Launching July 12th, Colombia’s Museo Nacional will for the first time exhibit almost 100 original pieces of Greek ceramics with a show titled Dioses, mitos y religión de la antigua Grecia (Gods, myths & religion of ancient Greece). The temporary exhibition is curated by Louvre and comes to Colombia as part of the Museo Nacional’s 190th birthday.
The arrival of these rare antiquities builds on an important relationship be- tween the French and the Colombian museums which began in 2007 when the Louvre sent to Bogotá replica works for the educational show Sentir para Ver: Feel to see.
Organised in three parts: Pantheon, Religion of the City and Religion and the private sphere, the thematic show exhibits potteries such as terra cotta kraters, amphorae (ceramic vessels that contained olive oil as prizes for athletic competitions and cultural ceremonies) and other oil, wine or water carrying vases used in everyday transport, storage and events, such as weddings and funerals. The paintings decorating these ceramics reveal the religious world of the ancient Greeks and their relationship with to gods and nature.

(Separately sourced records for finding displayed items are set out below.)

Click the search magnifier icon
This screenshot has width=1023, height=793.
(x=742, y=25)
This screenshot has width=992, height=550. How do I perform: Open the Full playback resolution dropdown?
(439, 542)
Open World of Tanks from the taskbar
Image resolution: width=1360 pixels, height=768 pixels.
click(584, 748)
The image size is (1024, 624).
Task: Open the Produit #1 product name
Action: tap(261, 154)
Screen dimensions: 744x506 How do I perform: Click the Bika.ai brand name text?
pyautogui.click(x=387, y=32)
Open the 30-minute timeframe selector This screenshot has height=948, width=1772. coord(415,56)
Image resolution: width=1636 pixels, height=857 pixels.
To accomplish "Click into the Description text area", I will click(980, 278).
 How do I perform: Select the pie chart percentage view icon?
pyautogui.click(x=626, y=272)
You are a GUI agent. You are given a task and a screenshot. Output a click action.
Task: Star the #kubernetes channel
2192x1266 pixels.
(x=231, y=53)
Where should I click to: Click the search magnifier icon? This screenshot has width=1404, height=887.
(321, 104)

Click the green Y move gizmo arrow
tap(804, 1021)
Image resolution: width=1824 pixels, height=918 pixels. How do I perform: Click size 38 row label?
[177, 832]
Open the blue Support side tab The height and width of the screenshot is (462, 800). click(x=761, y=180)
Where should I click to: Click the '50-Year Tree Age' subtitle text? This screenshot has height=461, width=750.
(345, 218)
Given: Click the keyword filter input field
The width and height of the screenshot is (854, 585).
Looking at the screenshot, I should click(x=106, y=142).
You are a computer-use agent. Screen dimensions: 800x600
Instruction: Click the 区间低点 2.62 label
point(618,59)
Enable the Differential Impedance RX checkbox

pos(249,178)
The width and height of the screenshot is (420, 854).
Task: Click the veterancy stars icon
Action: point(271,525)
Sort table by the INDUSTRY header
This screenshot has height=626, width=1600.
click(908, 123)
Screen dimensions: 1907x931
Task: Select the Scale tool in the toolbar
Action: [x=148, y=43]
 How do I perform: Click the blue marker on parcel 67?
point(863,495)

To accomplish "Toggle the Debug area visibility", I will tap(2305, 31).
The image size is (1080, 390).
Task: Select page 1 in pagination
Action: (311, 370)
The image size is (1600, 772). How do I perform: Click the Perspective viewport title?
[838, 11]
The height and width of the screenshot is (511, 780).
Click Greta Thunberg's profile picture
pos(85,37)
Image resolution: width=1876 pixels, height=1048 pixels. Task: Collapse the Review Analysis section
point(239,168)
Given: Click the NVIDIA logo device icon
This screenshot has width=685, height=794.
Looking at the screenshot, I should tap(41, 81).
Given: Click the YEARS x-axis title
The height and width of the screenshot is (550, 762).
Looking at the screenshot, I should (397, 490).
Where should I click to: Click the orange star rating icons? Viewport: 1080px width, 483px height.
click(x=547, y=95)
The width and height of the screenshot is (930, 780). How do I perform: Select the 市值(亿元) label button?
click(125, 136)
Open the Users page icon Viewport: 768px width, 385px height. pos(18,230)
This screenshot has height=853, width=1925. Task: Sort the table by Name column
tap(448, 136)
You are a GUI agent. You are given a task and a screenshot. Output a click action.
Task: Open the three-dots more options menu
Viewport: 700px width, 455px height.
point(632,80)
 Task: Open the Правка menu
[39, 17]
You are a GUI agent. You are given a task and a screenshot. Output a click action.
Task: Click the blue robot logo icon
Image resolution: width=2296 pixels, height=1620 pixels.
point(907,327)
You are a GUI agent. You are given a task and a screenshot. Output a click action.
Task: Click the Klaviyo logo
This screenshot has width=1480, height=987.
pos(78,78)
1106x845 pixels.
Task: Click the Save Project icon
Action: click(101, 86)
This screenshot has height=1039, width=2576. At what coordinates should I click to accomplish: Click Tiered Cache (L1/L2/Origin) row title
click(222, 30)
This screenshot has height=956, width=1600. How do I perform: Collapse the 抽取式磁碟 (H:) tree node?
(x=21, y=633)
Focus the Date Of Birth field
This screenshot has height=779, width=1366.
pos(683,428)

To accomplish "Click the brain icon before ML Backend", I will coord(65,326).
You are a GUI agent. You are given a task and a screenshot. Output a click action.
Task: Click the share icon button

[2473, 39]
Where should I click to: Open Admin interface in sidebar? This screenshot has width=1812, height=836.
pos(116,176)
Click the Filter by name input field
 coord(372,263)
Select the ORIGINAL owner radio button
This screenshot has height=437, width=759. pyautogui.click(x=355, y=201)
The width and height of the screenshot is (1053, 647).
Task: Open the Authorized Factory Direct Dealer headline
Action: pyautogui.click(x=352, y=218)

The Greeks represented the natural and celestial worlds in immortal human forms. At the exhibition visitors will learn to identify various Greek gods and their fascinating mythological narratives through specific attributes and iconography; and also learn about life in ancient Greece through scenes depicted on pottery.
The show embodies the National Museum’s vision to showcase artifacts from great civilizations and their culturally-significant place in history. Visitors will get to see the painting techniques and large variety of ceramics that the ancient Greeks made more than 2,500 years ago. Although these objects of art may be ancient, they demonstrate the craftsmen’s remarkable understanding and techniques in depicting naturalistic human forms and real life through rendering emotions, volumes and three dimensions. These ceramics mark the birth of an artistic development that influences artists in later periods of art history, continuing well into the 19th century.